On 3/13/25 3:49 PM, David Hildenbrand wrote:
On 12.03.25 16:21, Christoph Hellwig wrote:
On Fri, Mar 07, 2025 at 08:23:08PM +0000, Matthew Wilcox wrote:
Howver, the problem is real.
What is the problem?
I think the problem is the CMA allocation failure, not the latency.
"if a large amount of direct IO is requested constantly, this can make
pages in CMA pageblocks pinned and unable to migrate outside of the
pageblock"
We'd need a more reliable way to make CMA allocation -> page migration
make progress. For example, after we isolated the pageblocks and
migration starts doing its thing, we could disallow any further GUP
pins. (e.g., make GUP spin or wait for migration to end)

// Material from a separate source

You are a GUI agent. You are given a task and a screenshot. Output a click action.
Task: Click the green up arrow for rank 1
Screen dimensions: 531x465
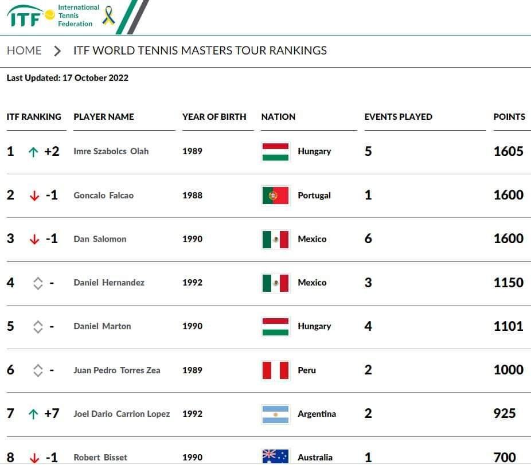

We could detect in GUP code that a folio is soon expected to be migrated
by checking the pageblock (isolated) and/or whether the folio is locked.
Jason Gunthorpe and Matthew both had some ideas about how to fix this [1],
which were very close (maybe the same) to what you're saying here: sleep
and spin in an killable loop.
It turns out to be a little difficult to do this--I had trouble making
the folio's "has waiters" bit work for this, for example. And then...squirrel!
However, I still believe, so far, this is the right approach. I'm just not
sure which thing to wait on, exactly.